Models: Can't train detector model using Google Cloud

Created on 25 Nov 2017  ·  16Comments  ·  Source: tensorflow/models

I'm trying to train my own Detector model based on Tensorflow sample and this post. And I did succeed on training locally on a Macbook Pro. The problem is that I don't have a GPU and doing it on the CPU is too slow (about 25-40s per iteration).

This way, I'm trying to run on Google Cloud ML Engine following the tutorial, but I can't make it run properly.

My folder structures is described below:

+ data
 - train.record
 - test.record
+ models
 + train
 + eval
+ training
 - ssd_mobilenet_v1_coco

My steps to change from local training to Google Cloud training were:

  1. Create a bucket in Google Cloud storage and copy my local folder structure with files;
  2. Edit my pipeline.config file and change all paths from Users/dev/detector/ to gcc://bucketname/;
  3. Create a YAML file with the default configuration provided in the tutorial;
  4. Run
gcloud ml-engine jobs submit training object_detection_date +%s \ 
--job-dir=gs://bucketname/models/train \ 
--packages dist/object_detection-0.1.tar.gz,slim/dist/slim-0.1.tar.gz \ 
--module-name object_detection.train \ 
--region us-east1 \ 
--config /Users/dev/detector/training/cloud.yml \ 
-- \ 
--train_dir=gs://bucketname/models/train \ 
--pipeline_config_path=gs://bucketname/data/pipeline.config

Doing so, gives me the following error message from the MLUnits:

The replica ps 0 exited with a non-zero status of 1. Termination reason: Error.
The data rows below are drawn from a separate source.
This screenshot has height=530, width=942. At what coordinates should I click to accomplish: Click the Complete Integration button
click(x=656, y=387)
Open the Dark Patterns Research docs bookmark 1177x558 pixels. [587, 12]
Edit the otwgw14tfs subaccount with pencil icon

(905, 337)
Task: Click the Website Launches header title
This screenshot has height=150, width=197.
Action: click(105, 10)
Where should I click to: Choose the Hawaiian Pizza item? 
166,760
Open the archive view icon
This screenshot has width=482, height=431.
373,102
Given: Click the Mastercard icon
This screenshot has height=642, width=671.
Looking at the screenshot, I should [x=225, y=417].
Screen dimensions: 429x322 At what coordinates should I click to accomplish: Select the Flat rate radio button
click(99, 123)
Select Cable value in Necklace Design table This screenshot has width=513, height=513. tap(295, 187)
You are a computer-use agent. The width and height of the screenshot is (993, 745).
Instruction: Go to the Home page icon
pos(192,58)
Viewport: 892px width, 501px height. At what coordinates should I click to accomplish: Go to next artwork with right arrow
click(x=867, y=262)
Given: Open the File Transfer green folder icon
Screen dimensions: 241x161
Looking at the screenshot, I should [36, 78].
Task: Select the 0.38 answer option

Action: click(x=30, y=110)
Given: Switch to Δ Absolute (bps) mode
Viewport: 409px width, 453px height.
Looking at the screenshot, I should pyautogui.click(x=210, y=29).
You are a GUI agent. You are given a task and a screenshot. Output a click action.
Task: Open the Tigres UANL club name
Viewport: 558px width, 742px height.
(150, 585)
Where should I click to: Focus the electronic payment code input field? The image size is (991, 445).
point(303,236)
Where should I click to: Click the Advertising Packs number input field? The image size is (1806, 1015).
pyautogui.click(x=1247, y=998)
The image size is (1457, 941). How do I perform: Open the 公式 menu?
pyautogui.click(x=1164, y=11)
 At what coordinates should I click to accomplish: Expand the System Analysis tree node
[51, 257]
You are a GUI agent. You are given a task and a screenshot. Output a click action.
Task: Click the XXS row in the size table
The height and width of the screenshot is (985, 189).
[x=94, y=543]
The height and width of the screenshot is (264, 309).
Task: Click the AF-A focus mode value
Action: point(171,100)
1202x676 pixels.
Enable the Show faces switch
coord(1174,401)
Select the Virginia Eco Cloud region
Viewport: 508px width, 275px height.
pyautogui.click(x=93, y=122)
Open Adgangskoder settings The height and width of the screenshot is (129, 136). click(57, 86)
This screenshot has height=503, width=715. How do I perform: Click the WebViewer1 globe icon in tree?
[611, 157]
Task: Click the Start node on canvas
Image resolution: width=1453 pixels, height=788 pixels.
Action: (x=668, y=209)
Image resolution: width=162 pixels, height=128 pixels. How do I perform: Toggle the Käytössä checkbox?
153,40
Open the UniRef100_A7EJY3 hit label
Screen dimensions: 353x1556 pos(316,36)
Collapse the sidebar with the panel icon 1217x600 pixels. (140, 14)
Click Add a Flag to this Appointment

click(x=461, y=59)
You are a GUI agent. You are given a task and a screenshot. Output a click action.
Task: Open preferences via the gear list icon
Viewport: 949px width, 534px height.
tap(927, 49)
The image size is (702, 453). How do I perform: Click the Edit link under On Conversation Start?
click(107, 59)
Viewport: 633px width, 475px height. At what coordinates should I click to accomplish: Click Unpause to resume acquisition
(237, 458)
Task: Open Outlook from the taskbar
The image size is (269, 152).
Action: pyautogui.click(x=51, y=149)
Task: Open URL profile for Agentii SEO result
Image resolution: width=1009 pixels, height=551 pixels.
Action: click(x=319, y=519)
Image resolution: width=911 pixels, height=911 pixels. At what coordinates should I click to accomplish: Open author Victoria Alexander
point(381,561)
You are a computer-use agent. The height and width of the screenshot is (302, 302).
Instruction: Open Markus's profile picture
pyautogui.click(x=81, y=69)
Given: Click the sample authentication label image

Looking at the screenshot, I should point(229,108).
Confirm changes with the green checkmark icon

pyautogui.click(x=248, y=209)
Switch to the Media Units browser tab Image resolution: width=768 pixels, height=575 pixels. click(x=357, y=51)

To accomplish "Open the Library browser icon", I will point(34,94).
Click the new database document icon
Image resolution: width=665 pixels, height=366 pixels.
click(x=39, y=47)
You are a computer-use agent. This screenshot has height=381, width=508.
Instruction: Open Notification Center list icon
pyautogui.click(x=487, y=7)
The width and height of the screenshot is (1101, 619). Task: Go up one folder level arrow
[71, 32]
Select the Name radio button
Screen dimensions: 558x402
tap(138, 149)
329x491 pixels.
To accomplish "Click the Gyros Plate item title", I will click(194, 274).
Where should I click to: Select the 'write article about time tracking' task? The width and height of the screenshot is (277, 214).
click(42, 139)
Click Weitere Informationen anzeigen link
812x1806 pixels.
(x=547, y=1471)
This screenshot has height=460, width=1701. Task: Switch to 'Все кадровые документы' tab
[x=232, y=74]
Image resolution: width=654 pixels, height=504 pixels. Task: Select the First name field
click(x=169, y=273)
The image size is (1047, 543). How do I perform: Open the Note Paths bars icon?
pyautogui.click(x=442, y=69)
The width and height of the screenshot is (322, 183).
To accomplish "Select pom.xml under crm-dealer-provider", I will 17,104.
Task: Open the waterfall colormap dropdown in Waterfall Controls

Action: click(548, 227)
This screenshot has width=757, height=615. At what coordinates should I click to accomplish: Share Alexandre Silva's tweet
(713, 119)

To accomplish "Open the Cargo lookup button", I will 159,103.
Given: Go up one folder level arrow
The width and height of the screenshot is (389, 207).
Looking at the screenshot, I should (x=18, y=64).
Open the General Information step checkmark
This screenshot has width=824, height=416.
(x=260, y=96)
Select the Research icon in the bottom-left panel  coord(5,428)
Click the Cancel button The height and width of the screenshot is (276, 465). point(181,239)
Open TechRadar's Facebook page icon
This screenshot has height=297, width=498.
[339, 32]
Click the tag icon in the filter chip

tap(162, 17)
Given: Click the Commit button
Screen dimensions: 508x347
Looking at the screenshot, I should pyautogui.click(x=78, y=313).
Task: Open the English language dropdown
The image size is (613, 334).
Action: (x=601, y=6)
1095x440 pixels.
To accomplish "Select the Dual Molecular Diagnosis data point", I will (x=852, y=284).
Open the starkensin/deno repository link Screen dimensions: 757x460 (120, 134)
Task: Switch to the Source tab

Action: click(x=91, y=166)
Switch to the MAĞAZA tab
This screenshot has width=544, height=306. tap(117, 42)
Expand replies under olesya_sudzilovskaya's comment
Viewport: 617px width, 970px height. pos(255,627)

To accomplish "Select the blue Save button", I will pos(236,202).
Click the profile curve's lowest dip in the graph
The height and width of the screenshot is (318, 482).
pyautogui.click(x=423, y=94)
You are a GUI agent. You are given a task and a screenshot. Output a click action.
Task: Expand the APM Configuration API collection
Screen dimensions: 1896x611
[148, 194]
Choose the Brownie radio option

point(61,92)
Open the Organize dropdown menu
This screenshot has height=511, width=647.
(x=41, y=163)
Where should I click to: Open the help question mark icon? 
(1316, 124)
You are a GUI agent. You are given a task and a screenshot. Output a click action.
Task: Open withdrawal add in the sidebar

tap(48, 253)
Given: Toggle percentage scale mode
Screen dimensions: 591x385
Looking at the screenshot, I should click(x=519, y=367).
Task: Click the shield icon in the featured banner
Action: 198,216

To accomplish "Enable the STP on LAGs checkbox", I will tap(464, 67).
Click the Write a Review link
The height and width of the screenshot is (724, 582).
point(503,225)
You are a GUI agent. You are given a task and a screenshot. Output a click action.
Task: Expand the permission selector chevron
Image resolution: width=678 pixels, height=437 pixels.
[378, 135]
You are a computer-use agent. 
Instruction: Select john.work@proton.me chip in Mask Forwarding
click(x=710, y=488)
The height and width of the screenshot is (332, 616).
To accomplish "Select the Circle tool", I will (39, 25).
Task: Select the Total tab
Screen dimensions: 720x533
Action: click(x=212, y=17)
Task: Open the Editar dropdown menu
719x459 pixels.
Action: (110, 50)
Traceback (most recent call last): File "/usr/lib/python2.7/runpy.py", line 162, in _run_module_as_main "__main__", fname, loader, pkg_name) File "/usr/lib/python2.7/runpy.py", line 72, in _run_code exec code in run_globals File "/root/.local/lib/python2.7/site-packages/object_detection/train.py", line 49, in from object_detection import trainer File "/root/.local/lib/python2.7/site-packages/object_detection/trainer.py", line 27, in from object_detection.builders import preprocessor_builder File "/root/.local/lib/python2.7/site-packages/object_detection/builders/preprocessor_builder.py", line 21, in from object_detection.protos import preprocessor_pb2 File "/root/.local/lib/python2.7/site-packages/object_detection/protos/preprocessor_pb2.py", line 71, in options=None, file=DESCRIPTOR), TypeError: __new__() got an unexpected keyword argument 'file'

Thanks in advance.

awaiting response builinstall

Most helpful comment

Now that TF 1.4 is available on CloudML Engine, the following changes fix this problem:

Make sure your yaml version is 1.4, eg:

trainingInput:
  runtimeVersion: "1.4"
  scaleTier: CUSTOM
  masterType: standard_gpu
  workerCount: 5
  workerType: standard_gpu
  parameterServerCount: 3
  parameterServerType: standard

Change setup.py to the following:

"""Setup script for object_detection."""

import logging
import subprocess
from setuptools import find_packages
from setuptools import setup
from setuptools.command.install import install

class CustomCommands(install):

    def RunCustomCommand(self, command_list):
        p = subprocess.Popen(
        command_list,
        stdin=subprocess.PIPE,
        stdout=subprocess.PIPE,
        stderr=subprocess.STDOUT)
        stdout_data, _ = p.communicate()
        logging.info('Log command output: %s', stdout_data)
        if p.returncode != 0:
            raise RuntimeError('Command %s failed: exit code: %s' %
                         (command_list, p.returncode))

    def run(self):
        self.RunCustomCommand(['apt-get', 'update'])
        self.RunCustomCommand(
          ['apt-get', 'install', '-y', 'python-tk'])
        install.run(self)

REQUIRED_PACKAGES = ['Pillow>=1.0', 'protobuf>=3.3.0', 'Matplotlib>=2.1']

setup(
    name='object_detection',
    version='0.1',
    install_requires=REQUIRED_PACKAGES,
    include_package_data=True,
    packages=[p for p in find_packages() if p.startswith('object_detection')],
    description='Tensorflow Object Detection Library',
 cmdclass={
        'install': CustomCommands,
    }
)

In object_detection/utils/visualization_utils.py, line 24 (before import matplotlib.pyplot as plt) add:

import matplotlib
matplotlib.use('agg')

In line 184 of object_detection/evaluator.py, change

tf.train.get_or_create_global_step()

to

tf.contrib.framework.get_or_create_global_step()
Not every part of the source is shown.